E dá o exemplo da casa Azuma, entalada entre duas habitações antigas de madeira, que podia ter destruído no processo de construção.  Na abertura que conseguiu fazer, “criou uma caixa de betão”, com um pátio interior que no rés-do-chão separa a cozinha e a sala, e no primeiro andar os quartos.

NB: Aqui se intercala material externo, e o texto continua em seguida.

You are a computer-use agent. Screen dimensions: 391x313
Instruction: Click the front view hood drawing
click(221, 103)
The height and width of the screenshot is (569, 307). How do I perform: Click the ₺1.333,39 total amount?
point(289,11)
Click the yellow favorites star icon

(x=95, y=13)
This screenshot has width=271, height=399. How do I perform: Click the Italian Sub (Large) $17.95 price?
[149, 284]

Para se passar de um espaço a outro é preciso atravessar o pátio e abrir o guarda-chuva se estiver a chover, nele “Circulam ar, água, vento, luz.” Uma casa sem climatização, “operando uma inversão do espaço, pondo o exterior no interior.” “Para viver num tal ambiente é preciso contar com a sua própria vitalidade, a sua energia e perseverança, aperfeiçoar-se mental e fisicamente, numa espécie de treino estóico.”  Talvez por isso tenha suscitado muitas críticas, fora do “grupúsculo que a adora”.

Por isso, não é estranho que Andõ considere a arquitectura como “a arte de modelar [agencer] o mundo graças à geometria”. Uma arte efectivada à base de betão armado, o seu material preferido, trabalhado de forma única e desenhado por linhas geométricas estratégicas. Tudo para acentuar uma singular e inorgânica percepção do tempo. Sem que haja, regressamos à sua falta de credenciais académicas (condição essencial da sua liberdade artísticas?), um manual de construção ou de reflexão. Andõ demora-se mais nas perguntas do que nas respostas, defende que há múltiplos mundos igualmente interessantes, acredita numa realidade dinâmica, considera que a vida deve ser pouco confortável.

Gosto destes seres que na linha do velho estoicismo resistem ao canto medusante da felicidade ingénua, da, como agora quase todos lhe chamam, “qualidade de vida”, forma última de um niilismo que deixa os humanos colados ao sofá, julgando que a convergência de pensamento e de acção ou o assobiar para o lado são mais vitais do que os seus contrários, acreditando que o Estado Providência é uma espécie de deus realmente e exclusivamente bondoso.